Nu [appellant] in de bewijslevering geslaagd is zal het vonnis waarvan beroep worden vernietigd, met afwijzing alsnog van de vordering van Warsteiner. Laatstgenoemde wordt als de in het ongelijk gestelde partij in de kosten van de procedure, zowel in eerste aanleg als in principaal hoger beroep, veroordeeld.
in incidenteel appel
10.5.
Bij het tussenarrest van 10 september 2013 is reeds overwogen dat de grief faalt.

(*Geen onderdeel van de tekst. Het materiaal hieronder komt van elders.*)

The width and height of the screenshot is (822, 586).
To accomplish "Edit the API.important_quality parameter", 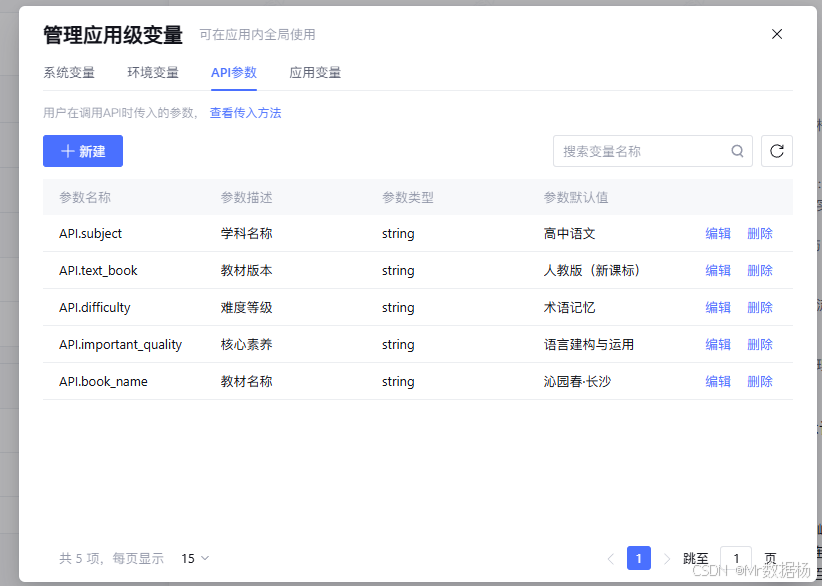I will point(718,344).
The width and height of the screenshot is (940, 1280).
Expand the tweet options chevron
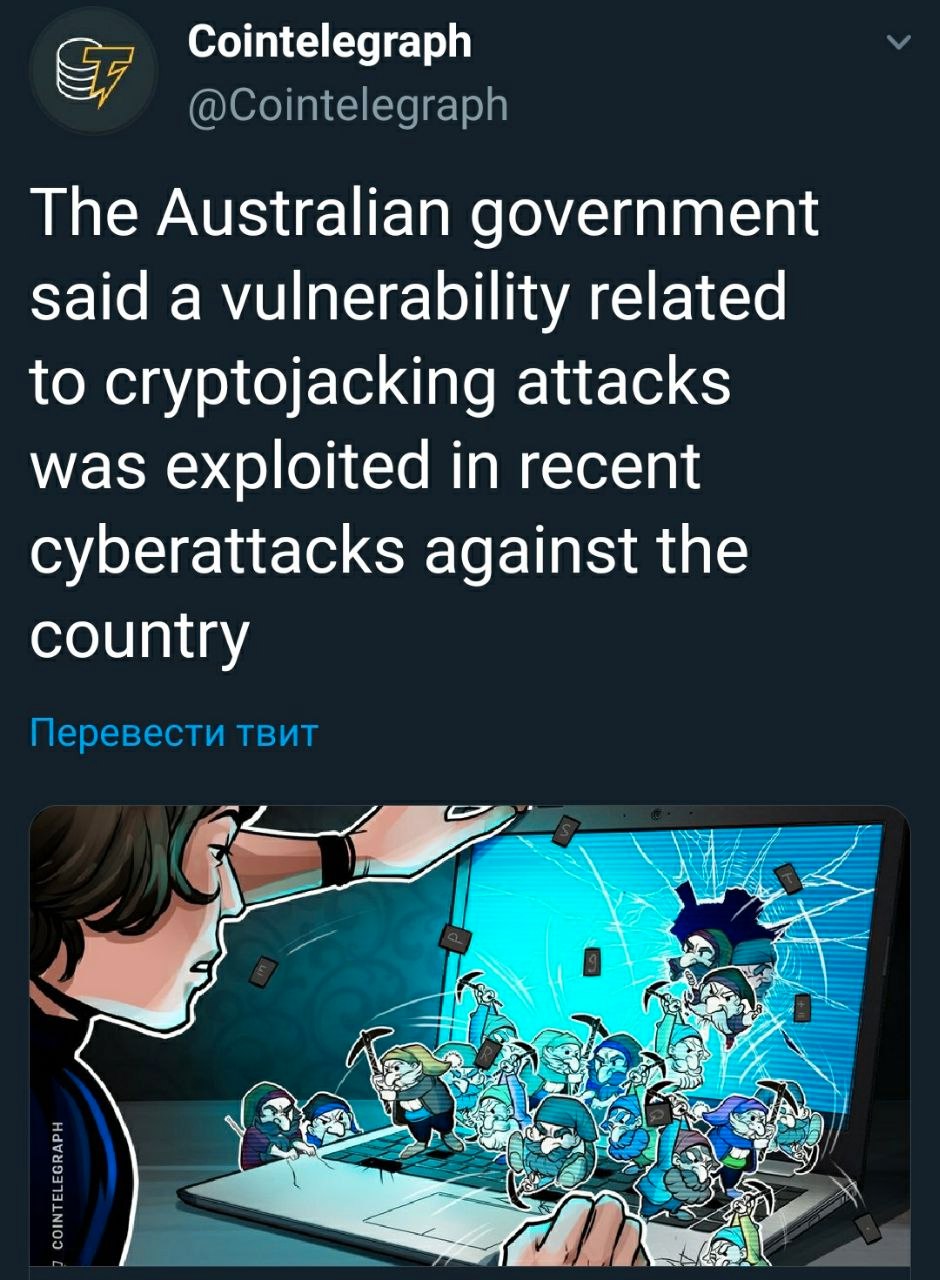click(900, 43)
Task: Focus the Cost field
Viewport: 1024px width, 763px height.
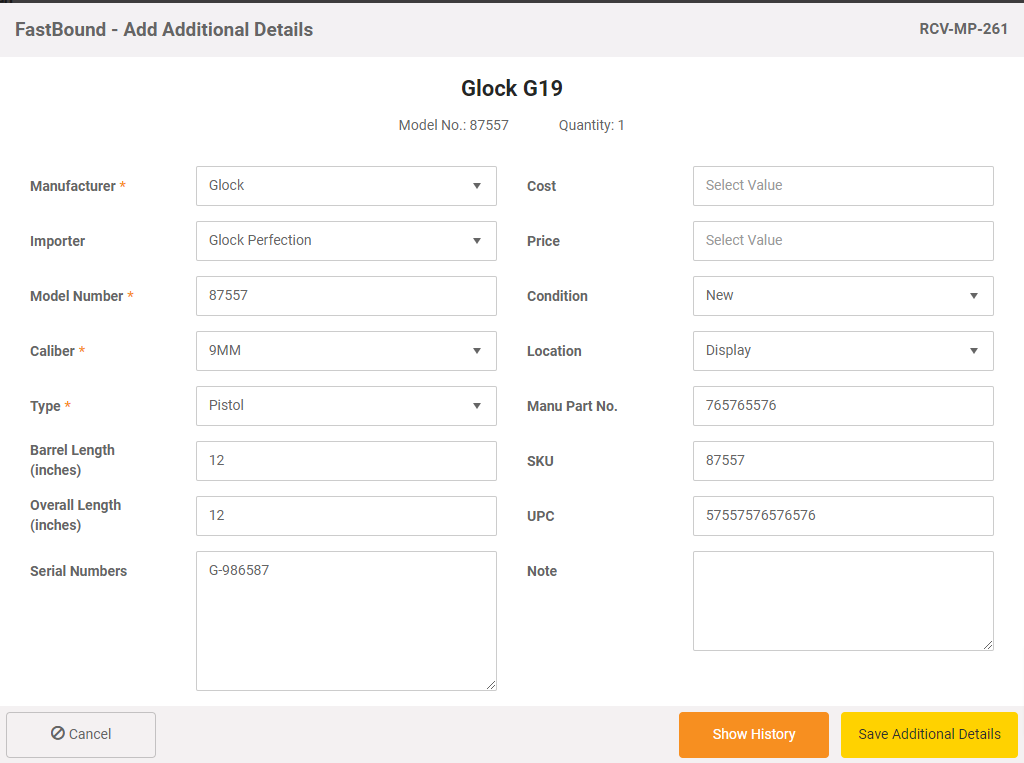Action: [843, 186]
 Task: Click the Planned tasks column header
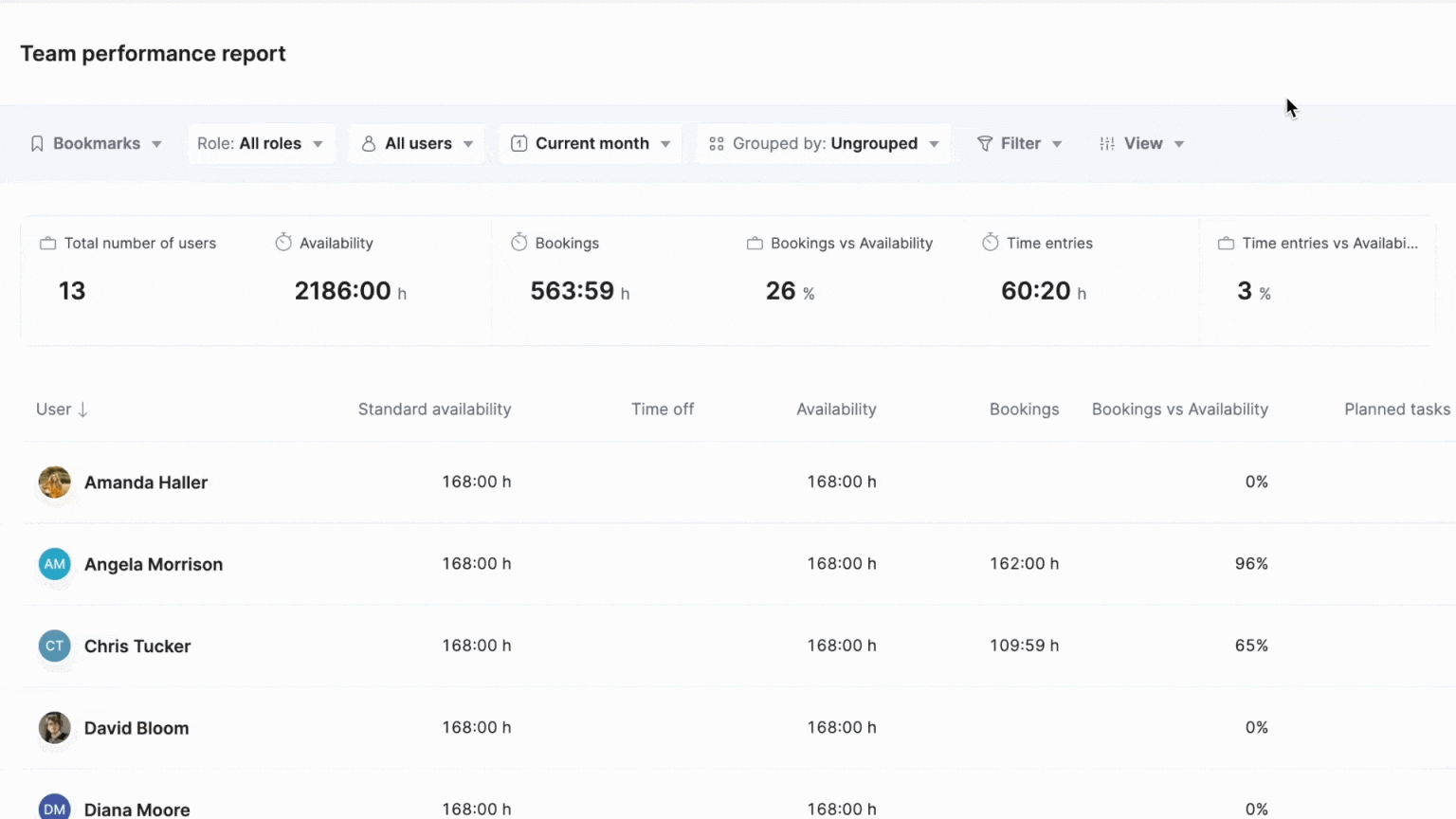pos(1397,409)
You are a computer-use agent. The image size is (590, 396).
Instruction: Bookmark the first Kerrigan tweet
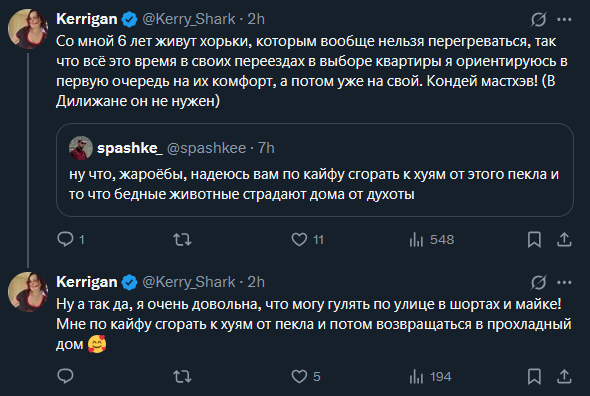coord(534,239)
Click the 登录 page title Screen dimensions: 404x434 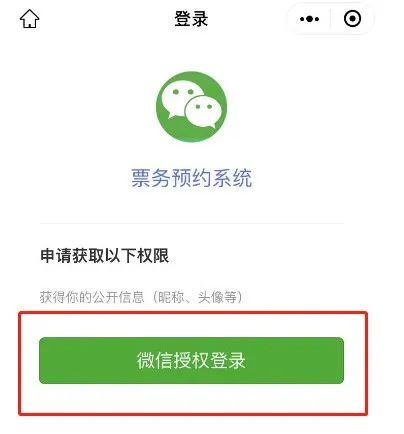click(191, 19)
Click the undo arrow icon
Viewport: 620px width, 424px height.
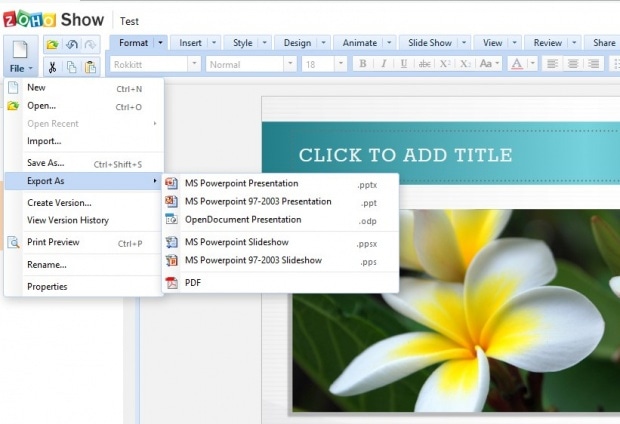point(71,45)

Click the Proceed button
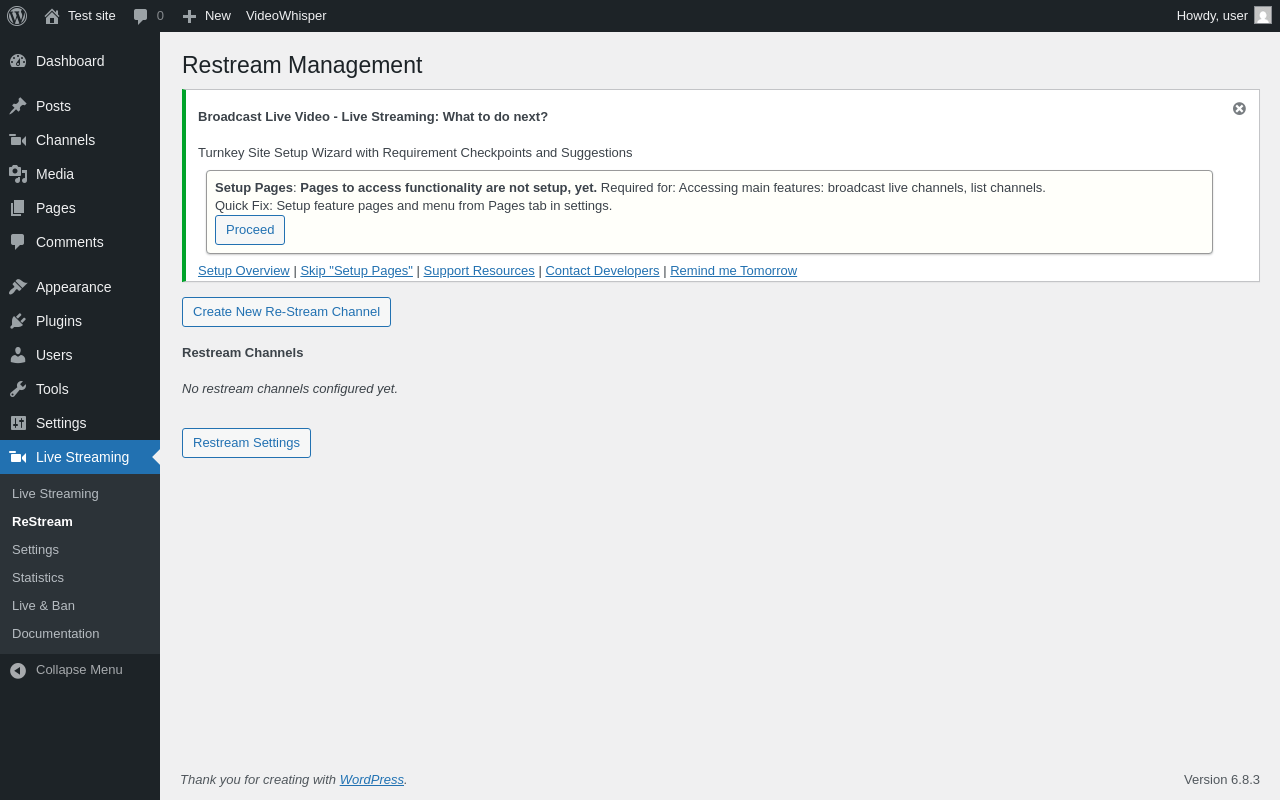[x=250, y=230]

Nu deze grief niet gericht was tegen het dictum van het vonnis waarvan beroep maar tegen een daaraan voorafgaande overweging (en het incidenteel appel derhalve overbodig was) zal het hof geen proceskostenveroordeling in incidenteel appel uitspreken.

11.De uitspraak

Het hof:
in principaal en incidenteel appel
vernietigt het vonnis waarvan hoger beroep en, opnieuw rechtdoende,
wijst de vordering af;
veroordeelt Warsteiner in de proceskosten van de eerste aanleg en het hoger beroep, welke kosten tot op heden aan de zijde van [appellant] worden begroot op nihil aan verschotten en op € 600,-- aan salaris advocaat in eerste aanleg en op € 906,84 aan verschotten en op € 2.682,-- aan salaris advocaat voor het hoger beroep;
verklaart dit arrest wat betreft de kostenveroordeling uitvoerbaar bij voorraad;
wijst af het in hoger beroep meer of anders gevorderde.
Dit arrest is gewezen door mrs. S.M.A.M. Venhuizen, C.W.T. Vriezen en A.J. Coster en in het openbaar uitgesproken door de rolraadsheer op 29 april 2014.